▸ **BRIEF**: With the pictures left out, every record must be reproduced exactly.

▸ **RECORDED INFORMATION**:
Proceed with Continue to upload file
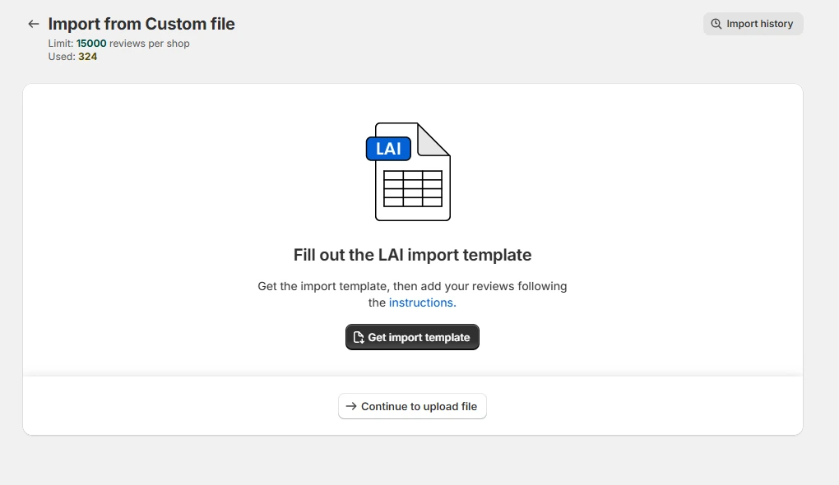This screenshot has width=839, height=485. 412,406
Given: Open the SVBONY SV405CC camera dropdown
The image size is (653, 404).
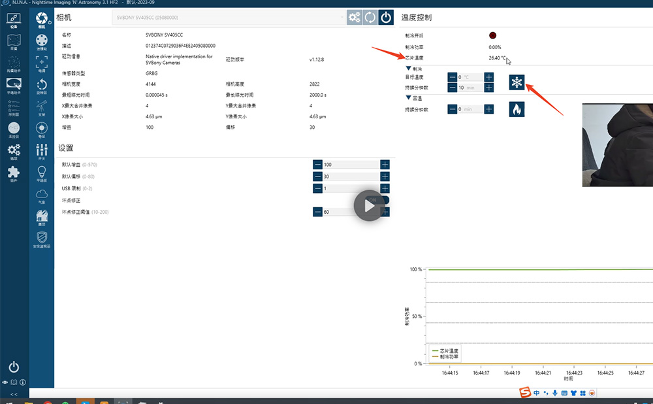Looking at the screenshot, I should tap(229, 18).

▸ **REPLY**:
Proceed with Continue to upload file
This screenshot has width=839, height=485. 412,406
Given: Open the SVBONY SV405CC camera dropdown
The image size is (653, 404).
Looking at the screenshot, I should tap(229, 18).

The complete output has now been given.